8. If it is your first (or second–or really your fiftieth) conference, finishing the paper earlier rather than later is better. Yes, I know you have a life. Yes, I know you have classes. But a paper that has been written for a while and then reviewed and tweaked just before the conference sounds much better and is more likely to be much better than a paper for which you stayed up all night right before your presentation.
9. If you are presenting and using a PowerPoint, make sure the titles and information are visible.Â If they can’t be visible (because it is too much information), then prepare a handout.
10. If you are using a handout, make sure your name and contact information are on the sheet. Sometimes those things get dropped in a colleague’s box. It would be great if they knew how to get in touch with you.
11. Make sure you know the conference dress code. If you do not, it is better to err on the side of being overdressed than the side of being underdressed. You can always take off a suit coat and roll up your sleeves. There is no way you can make a tunic with jeans look like a suit.

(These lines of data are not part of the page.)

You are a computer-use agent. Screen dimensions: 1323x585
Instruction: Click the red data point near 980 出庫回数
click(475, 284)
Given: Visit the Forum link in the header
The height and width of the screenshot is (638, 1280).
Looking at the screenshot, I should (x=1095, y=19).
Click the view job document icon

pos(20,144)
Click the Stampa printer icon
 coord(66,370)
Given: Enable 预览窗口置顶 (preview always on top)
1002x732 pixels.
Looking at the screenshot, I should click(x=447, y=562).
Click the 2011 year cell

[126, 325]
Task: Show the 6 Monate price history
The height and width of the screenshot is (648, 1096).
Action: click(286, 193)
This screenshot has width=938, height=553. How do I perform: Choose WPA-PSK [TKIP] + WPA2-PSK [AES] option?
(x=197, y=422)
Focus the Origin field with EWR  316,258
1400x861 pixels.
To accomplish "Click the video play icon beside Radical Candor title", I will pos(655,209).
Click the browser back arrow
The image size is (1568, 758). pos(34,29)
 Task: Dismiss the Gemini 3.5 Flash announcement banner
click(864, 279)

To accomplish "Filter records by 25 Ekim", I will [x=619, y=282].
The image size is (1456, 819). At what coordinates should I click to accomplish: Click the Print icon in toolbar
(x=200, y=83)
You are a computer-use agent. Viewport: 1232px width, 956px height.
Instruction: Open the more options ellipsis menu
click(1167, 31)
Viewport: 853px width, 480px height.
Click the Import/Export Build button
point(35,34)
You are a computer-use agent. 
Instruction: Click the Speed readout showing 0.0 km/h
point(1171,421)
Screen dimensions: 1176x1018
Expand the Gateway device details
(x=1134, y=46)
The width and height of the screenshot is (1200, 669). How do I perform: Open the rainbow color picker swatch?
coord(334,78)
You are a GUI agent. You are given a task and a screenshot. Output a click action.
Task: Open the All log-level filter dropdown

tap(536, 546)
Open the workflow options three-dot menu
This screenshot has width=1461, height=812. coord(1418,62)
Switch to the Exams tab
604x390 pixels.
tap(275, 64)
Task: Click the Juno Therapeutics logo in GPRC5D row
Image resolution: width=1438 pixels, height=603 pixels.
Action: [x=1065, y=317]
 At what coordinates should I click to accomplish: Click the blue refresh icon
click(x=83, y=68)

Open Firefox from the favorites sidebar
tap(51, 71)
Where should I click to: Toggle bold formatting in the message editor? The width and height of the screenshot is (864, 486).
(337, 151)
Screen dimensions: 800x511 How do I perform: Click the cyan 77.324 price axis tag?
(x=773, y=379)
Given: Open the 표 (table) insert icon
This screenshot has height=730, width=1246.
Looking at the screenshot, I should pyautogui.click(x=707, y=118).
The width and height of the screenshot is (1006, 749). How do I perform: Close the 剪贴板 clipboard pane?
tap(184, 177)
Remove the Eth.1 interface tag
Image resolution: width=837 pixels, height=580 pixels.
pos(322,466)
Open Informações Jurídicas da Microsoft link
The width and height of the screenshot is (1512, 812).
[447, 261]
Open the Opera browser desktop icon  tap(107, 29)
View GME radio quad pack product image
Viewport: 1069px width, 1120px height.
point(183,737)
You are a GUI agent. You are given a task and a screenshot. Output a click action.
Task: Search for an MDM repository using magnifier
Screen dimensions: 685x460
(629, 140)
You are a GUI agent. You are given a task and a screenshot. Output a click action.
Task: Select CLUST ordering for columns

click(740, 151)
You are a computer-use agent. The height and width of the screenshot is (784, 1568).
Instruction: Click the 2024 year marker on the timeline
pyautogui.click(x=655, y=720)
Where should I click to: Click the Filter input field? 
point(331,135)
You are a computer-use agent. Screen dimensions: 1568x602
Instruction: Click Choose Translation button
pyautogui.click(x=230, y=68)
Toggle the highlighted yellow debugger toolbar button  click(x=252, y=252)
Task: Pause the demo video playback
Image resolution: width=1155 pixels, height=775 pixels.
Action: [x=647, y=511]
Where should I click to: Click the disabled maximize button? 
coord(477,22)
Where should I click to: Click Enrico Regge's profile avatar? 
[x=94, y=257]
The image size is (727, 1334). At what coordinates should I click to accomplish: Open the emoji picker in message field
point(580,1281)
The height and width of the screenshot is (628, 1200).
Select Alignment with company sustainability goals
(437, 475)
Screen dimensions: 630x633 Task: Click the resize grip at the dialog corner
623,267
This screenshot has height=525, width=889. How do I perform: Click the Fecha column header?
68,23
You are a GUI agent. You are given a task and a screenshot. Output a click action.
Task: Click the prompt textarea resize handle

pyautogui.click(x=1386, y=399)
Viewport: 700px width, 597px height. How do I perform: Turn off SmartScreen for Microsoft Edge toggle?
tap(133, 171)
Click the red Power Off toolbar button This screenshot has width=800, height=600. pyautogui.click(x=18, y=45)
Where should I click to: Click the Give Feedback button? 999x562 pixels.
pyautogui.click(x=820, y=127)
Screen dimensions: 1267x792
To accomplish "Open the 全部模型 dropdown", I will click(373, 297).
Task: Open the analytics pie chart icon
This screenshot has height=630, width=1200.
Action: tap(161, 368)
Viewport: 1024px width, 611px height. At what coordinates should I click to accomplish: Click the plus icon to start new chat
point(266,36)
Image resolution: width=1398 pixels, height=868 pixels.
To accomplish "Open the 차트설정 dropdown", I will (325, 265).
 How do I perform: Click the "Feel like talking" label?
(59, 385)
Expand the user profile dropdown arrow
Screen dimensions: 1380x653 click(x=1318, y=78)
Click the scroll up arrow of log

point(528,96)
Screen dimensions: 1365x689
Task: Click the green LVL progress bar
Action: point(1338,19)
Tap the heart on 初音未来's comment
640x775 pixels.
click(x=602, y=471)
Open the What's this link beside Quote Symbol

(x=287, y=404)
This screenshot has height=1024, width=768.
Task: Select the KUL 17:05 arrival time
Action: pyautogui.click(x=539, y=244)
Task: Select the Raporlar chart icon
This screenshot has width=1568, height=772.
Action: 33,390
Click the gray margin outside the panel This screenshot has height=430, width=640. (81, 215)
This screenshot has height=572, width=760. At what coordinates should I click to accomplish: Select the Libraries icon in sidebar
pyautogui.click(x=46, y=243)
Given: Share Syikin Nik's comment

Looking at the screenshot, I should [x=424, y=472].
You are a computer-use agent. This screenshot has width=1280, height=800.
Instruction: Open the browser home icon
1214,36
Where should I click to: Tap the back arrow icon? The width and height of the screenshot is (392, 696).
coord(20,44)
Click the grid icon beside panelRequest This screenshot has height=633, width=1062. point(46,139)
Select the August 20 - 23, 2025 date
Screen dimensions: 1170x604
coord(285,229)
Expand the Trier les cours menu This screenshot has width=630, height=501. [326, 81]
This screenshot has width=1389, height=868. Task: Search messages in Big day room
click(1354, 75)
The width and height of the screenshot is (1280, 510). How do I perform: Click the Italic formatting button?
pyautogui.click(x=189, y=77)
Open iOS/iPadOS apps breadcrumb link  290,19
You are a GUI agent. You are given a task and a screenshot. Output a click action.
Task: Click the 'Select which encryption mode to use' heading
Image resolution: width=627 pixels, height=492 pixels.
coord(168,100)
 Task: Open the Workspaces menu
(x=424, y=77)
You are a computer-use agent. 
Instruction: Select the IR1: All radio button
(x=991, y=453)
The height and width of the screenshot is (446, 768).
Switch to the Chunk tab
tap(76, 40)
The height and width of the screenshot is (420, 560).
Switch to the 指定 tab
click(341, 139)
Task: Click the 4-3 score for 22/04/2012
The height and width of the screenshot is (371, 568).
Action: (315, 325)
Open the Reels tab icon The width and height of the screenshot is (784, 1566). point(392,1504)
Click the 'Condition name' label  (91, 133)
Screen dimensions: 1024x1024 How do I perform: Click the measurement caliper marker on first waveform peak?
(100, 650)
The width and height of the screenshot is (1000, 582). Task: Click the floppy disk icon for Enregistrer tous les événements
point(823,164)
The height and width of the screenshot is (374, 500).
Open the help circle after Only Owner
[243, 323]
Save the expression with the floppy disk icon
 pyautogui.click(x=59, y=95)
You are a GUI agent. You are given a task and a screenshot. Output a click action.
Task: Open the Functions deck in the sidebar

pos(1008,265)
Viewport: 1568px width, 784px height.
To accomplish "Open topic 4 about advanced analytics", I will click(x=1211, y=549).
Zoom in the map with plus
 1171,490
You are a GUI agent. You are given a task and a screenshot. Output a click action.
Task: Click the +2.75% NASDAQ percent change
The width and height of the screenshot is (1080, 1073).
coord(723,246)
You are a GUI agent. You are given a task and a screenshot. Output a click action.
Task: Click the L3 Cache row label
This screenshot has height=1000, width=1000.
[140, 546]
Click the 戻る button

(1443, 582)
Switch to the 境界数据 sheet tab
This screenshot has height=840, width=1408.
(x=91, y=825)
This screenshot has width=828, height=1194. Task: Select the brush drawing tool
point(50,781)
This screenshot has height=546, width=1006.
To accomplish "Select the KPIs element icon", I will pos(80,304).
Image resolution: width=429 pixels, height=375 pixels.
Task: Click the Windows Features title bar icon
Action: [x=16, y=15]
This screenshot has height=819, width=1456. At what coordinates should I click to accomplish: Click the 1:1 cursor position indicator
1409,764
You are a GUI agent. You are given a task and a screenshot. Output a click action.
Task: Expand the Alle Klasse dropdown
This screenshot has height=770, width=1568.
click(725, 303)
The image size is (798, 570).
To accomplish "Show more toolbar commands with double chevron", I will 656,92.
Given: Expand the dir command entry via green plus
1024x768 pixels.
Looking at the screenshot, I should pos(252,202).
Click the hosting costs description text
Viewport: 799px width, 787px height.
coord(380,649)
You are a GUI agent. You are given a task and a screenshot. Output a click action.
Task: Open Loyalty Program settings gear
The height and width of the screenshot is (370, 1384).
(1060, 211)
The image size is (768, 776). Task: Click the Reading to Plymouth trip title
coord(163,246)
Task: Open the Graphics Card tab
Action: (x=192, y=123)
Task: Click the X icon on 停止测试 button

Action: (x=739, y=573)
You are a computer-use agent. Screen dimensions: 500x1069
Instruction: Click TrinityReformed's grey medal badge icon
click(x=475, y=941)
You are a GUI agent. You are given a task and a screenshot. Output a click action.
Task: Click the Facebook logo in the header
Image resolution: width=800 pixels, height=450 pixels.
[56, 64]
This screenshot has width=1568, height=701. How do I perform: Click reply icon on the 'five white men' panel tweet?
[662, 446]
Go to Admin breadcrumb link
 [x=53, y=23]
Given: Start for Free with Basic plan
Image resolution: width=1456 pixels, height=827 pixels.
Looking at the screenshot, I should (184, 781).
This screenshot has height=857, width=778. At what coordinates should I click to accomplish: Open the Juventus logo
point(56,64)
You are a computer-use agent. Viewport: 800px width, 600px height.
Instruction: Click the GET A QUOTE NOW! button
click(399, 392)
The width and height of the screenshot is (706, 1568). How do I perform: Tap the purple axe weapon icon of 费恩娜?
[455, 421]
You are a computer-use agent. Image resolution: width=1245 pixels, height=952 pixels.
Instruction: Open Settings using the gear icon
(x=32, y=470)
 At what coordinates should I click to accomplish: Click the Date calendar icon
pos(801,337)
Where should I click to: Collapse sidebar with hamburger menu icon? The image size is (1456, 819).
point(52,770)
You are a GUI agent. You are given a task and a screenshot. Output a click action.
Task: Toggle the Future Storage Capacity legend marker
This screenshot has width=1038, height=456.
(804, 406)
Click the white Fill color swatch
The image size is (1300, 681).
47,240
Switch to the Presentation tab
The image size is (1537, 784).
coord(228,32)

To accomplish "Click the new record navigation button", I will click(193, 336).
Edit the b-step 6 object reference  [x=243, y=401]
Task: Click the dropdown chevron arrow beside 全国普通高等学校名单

12. Have a short copy of your CV to give to the chair of your session. Bring a watch so you can keep track of time. When you run out of time, sit down. There is not a lot more annoying than a speaker who has no time and just keeps going anyway. It is also not fair to the other people who are presenting. They also could have said more if they took another five or ten minutes.
13. It is also good to have business cards. Even a personal business card, with your information and the name of the school you attend, is useful.
14. Despite what the Las Vegas public relations people say, what happens in a place does not stay there. You are out in public with future colleagues, perhaps even the chair of the Search Committee you will be most concerned with putting your CV into the “yes” pile. Do not do anything that you would not be willing to have people talk about for twenty years.